Revolutionizing Traffic Sign Recognition: Unveiling the Potential of Vision Transformers
Susano Mingwin, Yulong Shisu, Yongshuai Wanwag, Sunshin Huing
TL;DR
This paper tackles robust traffic sign recognition by leveraging Vision Transformers. It introduces a pyramid EATFormer backbone that integrates Evolutionary Algorithm–based Transformer blocks (EAT) with modules for Global and Local Interaction (GLI), Multi-Scale Region Aggregation (MSRA), and Modulated Deformable MSA (MD-MSA), along with a Task-Related Head for flexible fusion. Across the GTSRB and BelgiumTS datasets, the approach achieves higher accuracy and faster inference than multiple CNN baselines and existing ViT variants, demonstrating practical potential for real-time TSR in ADAS and autonomous driving. The work highlights Vision Transformers as a promising direction for precise and dependable traffic sign classification in real-world conditions.
Abstract
This research introduces an innovative method for Traffic Sign Recognition (TSR) by leveraging deep learning techniques, with a particular emphasis on Vision Transformers. TSR holds a vital role in advancing driver assistance systems and autonomous vehicles. Traditional TSR approaches, reliant on manual feature extraction, have proven to be labor-intensive and costly. Moreover, methods based on shape and color have inherent limitations, including susceptibility to various factors and changes in lighting conditions. This study explores three variants of Vision Transformers (PVT, TNT, LNL) and six convolutional neural networks (AlexNet, ResNet, VGG16, MobileNet, EfficientNet, GoogleNet) as baseline models. To address the shortcomings of traditional methods, a novel pyramid EATFormer backbone is proposed, amalgamating Evolutionary Algorithms (EAs) with the Transformer architecture.

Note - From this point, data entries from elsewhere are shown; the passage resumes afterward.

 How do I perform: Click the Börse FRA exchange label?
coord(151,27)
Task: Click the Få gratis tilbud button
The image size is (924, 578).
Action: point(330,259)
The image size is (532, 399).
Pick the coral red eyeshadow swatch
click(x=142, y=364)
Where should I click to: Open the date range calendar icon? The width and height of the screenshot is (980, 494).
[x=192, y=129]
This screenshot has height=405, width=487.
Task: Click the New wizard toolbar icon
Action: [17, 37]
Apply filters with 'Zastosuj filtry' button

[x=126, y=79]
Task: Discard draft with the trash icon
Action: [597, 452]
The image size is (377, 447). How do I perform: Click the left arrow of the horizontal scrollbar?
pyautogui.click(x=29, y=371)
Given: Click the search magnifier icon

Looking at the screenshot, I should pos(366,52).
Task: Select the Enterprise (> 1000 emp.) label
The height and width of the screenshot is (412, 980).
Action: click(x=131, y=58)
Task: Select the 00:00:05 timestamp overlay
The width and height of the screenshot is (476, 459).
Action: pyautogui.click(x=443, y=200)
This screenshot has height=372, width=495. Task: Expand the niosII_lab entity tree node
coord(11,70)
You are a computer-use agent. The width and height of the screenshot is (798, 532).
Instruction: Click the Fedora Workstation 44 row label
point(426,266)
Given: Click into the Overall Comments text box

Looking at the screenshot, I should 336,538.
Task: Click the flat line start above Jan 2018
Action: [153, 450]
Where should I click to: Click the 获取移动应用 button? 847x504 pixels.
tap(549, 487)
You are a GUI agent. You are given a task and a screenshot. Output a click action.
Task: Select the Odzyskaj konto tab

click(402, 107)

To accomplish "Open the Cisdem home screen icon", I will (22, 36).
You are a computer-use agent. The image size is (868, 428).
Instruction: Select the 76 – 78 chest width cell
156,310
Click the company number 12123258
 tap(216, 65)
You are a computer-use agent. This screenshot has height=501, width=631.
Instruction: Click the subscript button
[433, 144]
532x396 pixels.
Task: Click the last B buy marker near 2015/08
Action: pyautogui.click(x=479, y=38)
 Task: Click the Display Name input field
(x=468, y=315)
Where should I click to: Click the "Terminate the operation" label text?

The introduced EA-based Transformer block captures multi-scale, interactive, and individual information through its components: Feed-Forward Network, Global and Local Interaction, and Multi-Scale Region Aggregation modules. Furthermore, a Modulated Deformable MSA module is introduced to dynamically model irregular locations. Experimental evaluations on the GTSRB and BelgiumTS datasets demonstrate the efficacy of the proposed approach in enhancing both prediction speed and accuracy. This study concludes that Vision Transformers hold significant promise in traffic sign classification and contributes a fresh algorithmic framework for TSR. These findings set the stage for the development of precise and dependable TSR algorithms, benefiting driver assistance systems and autonomous vehicles.